• **What you need to do**
Go over the entries and report the lines where the word "swatch" occurs.

---- Supplied records

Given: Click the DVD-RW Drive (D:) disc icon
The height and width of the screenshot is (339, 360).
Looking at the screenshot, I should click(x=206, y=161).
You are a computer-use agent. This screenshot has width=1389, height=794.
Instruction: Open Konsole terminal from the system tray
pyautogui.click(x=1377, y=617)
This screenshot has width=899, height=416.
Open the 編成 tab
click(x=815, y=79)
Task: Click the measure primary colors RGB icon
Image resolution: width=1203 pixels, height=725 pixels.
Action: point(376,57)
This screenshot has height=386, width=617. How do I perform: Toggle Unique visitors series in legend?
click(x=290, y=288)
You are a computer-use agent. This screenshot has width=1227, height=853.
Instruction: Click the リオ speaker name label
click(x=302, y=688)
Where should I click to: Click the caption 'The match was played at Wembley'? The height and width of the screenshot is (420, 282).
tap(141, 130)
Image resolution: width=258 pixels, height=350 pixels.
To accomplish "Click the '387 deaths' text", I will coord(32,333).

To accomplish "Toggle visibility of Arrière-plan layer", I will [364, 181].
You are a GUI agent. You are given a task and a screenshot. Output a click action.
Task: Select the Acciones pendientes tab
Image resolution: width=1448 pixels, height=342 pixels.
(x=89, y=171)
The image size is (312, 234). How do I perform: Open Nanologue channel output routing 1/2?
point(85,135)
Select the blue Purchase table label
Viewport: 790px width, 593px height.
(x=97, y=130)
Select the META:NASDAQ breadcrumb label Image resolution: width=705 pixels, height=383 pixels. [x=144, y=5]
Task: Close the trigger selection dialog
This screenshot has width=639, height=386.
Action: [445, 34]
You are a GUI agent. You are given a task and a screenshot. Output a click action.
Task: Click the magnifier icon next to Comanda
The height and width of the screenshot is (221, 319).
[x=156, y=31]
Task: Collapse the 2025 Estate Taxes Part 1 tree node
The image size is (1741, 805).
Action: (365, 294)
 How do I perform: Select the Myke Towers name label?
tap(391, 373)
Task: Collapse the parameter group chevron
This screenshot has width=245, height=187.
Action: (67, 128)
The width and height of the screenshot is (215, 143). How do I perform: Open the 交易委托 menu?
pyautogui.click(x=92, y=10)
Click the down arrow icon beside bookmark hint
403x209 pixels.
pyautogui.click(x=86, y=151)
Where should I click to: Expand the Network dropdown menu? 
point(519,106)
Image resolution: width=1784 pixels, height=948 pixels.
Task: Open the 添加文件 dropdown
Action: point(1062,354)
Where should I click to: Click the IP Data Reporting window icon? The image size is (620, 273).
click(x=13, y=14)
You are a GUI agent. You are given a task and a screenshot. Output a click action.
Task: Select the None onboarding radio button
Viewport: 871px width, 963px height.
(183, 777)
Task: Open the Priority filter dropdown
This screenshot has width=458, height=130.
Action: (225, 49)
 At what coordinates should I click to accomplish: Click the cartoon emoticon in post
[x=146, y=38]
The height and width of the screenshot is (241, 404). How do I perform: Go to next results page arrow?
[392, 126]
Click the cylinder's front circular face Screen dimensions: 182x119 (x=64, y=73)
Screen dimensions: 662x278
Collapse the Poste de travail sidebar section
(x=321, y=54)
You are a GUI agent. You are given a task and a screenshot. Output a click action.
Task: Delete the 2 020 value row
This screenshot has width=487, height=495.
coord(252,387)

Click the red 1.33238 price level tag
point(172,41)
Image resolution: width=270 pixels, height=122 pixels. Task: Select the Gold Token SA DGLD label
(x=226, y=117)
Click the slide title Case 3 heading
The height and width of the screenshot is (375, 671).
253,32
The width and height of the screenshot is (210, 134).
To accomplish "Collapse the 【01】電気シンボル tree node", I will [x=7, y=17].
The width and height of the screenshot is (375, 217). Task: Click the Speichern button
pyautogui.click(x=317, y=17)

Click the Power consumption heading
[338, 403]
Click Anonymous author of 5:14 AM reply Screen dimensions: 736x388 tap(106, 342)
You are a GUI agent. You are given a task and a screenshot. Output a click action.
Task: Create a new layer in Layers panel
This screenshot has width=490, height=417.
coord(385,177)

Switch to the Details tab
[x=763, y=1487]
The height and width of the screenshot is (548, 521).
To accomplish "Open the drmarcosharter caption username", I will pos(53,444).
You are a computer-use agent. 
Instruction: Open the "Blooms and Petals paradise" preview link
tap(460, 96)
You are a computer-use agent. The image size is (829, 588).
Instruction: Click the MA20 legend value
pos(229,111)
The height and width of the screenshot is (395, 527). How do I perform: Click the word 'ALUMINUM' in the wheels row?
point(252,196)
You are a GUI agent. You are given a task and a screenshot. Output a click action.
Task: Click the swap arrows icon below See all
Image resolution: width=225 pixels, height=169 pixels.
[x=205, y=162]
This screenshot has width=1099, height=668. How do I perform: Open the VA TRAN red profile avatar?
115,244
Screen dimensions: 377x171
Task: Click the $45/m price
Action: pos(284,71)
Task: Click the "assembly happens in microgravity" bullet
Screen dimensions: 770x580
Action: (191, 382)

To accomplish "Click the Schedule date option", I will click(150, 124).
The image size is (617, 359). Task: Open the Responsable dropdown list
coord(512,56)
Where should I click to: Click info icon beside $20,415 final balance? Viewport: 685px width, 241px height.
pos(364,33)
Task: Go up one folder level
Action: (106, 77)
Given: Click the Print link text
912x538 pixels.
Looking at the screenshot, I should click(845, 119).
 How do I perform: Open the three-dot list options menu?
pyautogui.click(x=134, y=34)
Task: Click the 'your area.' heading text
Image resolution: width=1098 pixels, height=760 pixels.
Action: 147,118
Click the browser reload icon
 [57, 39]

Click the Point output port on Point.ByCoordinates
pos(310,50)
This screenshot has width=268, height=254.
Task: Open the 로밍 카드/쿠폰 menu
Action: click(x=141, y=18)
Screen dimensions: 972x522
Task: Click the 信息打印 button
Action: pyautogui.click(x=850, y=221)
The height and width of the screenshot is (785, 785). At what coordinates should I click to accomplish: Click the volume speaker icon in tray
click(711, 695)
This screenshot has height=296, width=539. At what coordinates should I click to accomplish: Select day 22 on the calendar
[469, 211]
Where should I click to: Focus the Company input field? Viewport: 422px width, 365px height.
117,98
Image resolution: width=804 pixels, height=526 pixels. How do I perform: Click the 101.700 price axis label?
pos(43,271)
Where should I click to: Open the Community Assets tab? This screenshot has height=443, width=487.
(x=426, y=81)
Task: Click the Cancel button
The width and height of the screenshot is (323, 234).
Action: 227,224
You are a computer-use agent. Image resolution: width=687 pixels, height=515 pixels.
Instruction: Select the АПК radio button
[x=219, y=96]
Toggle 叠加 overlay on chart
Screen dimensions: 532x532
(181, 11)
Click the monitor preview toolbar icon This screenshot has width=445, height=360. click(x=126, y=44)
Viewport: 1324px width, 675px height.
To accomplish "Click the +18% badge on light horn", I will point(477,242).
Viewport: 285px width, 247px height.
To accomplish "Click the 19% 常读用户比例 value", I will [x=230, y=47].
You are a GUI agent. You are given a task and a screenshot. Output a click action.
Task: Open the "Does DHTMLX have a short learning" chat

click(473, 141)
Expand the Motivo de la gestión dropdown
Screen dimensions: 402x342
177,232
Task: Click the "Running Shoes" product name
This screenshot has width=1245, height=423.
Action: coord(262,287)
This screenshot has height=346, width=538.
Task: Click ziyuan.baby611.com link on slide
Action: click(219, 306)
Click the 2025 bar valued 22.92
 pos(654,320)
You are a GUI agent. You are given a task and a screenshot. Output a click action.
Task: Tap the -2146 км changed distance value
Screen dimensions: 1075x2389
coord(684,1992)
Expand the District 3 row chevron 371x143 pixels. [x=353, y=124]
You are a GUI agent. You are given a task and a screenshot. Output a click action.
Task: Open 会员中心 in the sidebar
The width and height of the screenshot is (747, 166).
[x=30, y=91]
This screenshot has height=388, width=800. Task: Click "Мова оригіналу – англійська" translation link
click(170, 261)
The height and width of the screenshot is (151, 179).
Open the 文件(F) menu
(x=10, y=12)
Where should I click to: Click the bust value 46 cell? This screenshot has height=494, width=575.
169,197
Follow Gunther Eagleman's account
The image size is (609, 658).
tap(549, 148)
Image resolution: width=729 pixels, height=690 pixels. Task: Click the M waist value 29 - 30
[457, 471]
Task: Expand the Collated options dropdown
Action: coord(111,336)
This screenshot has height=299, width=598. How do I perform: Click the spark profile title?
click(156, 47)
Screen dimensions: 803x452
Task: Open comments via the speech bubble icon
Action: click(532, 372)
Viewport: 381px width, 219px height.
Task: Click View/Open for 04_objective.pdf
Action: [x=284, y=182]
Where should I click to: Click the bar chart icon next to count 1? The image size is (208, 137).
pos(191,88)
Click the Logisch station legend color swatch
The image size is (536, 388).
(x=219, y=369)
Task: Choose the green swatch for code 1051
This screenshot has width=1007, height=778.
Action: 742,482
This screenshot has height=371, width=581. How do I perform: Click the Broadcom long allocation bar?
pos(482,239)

--------

• **Result below**
Click the Logisch station legend color swatch
Task: Choose the green swatch for code 1051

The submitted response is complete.